Text and element pointing data:
--*--

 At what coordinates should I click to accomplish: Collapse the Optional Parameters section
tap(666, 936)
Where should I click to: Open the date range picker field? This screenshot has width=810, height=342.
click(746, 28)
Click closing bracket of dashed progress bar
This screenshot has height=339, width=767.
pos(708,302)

--*--

> INSTRUCTION:
Format the lines of the data above as a numbered list, skipping any blank lines.

> ANSWER TO THE TASK:
1.  At what coordinates should I click to accomplish: Collapse the Optional Parameters section
2. tap(666, 936)
3. Where should I click to: Open the date range picker field? This screenshot has width=810, height=342.
4. click(746, 28)
5. Click closing bracket of dashed progress bar
6. This screenshot has height=339, width=767.
7. pos(708,302)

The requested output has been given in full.